I would like to support Dom Joseph Parkinson’s letter criticising the ridiculously lenient sentence meted-out to all four thugs who were involved in the feeding of live fox cubs to hounds.

Dom Joseph is quite right to call out the judges staggering naivety, by judging the main protagonist to be unlikely to transgress in this way again.

However, when I read in the HT that the judge accepted the claim by the two who transported the fox cubs to the kennels, to be unaware of their intended fate, and indeed were saving the cubs, I thought I may have entered a parallel universe. A universe where any old guff is duly accepted by half witted legal professionals.

For the record, I am not a truculent townie (before anybody tries that one) but a countryman who would like to see the behaviour of other folks involved in country pursuits at least transcend those of cowardly toerags!

Charles Smith

Kingsland

Impose ban

I am haunted by the capture and the brutal, barbaric killing of fox cubs by Paul Oliver and Hannah Rose at the South Herefordshire Hunt in 2016.

Two others, Julie Elmore and Paul Reece, pleaded guilty to two counts of causing unnecessary suffering to foxes. They were given six month conditional discharges and both ordered to pay £50 costs and a victim surcharge of £20.

Paul Oliver was convicted of four counts of animal cruelty and Hannah Rose of three counts of the same charge.

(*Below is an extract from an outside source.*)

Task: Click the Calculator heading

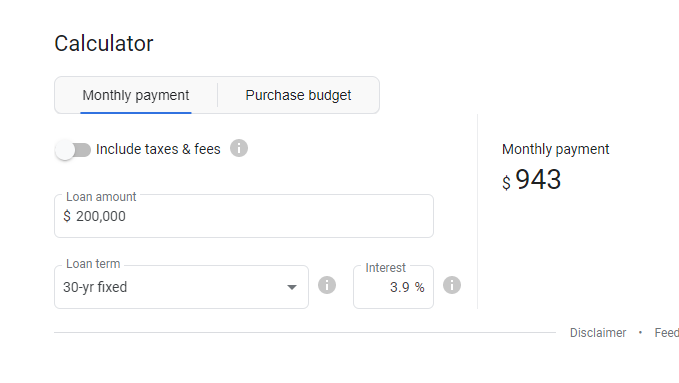Action: [104, 43]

Photographic evidence showed Oliver throwing terrified live fox cubs into the hounds and then dumping the cubs’ remains into a bin. For these offences Oliver was given a sixteen week suspended prison sentence and Rose a twelve week suspended sentence. Both were ordered to pay £300 in costs.

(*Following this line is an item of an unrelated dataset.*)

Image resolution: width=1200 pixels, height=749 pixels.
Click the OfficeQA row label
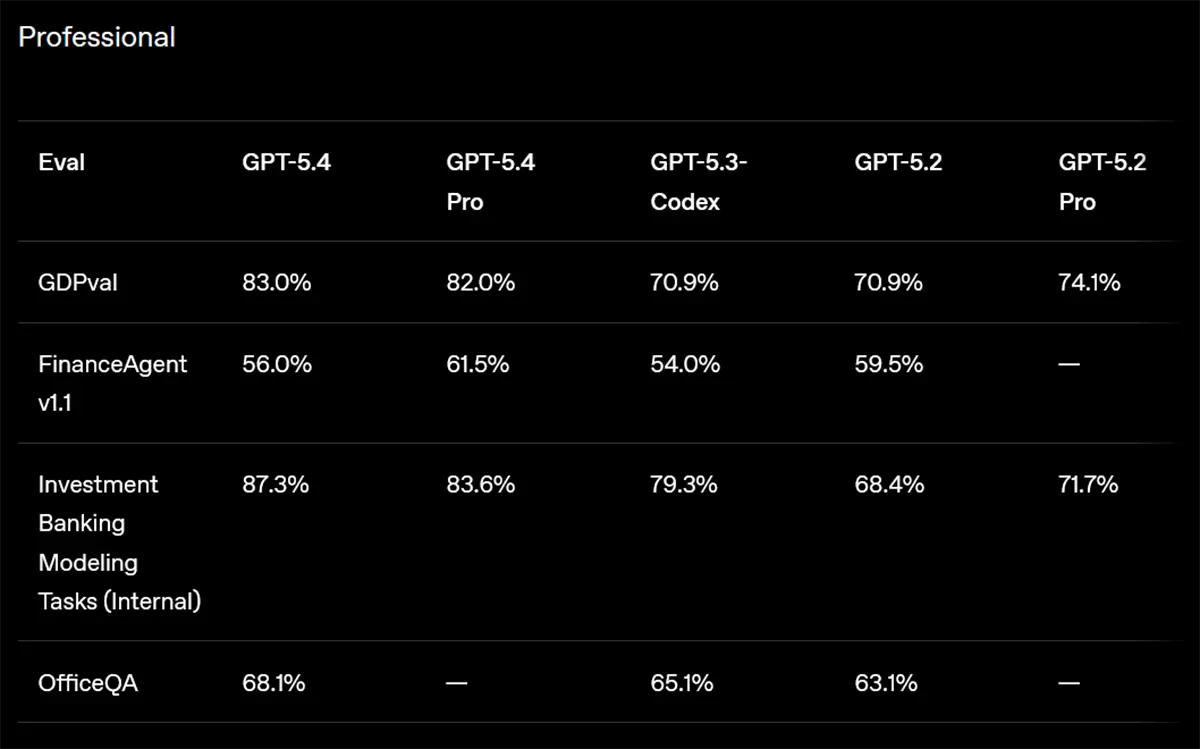[x=88, y=684]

The Judge said “The fox cubs suffered a painful, terrifying death”.

Punishment should fit the crime, and in my opinion, their sentences were only a slap on the wrist. A more appropriate sentence in my opinion, would be for both to be banned from keeping any animal and from working with any animals for life.

Both should be subject to a five year term of imprisonment, not suspended and they should be responsible for all court costs.

In my opinion, this would be an appropriate punishment and would act as a deterrent to others.

Animals cannot speak for themselves. It needs fair minded people to speak up for them. I am disgusted by the barbaric cruelty and the lenient sentences given.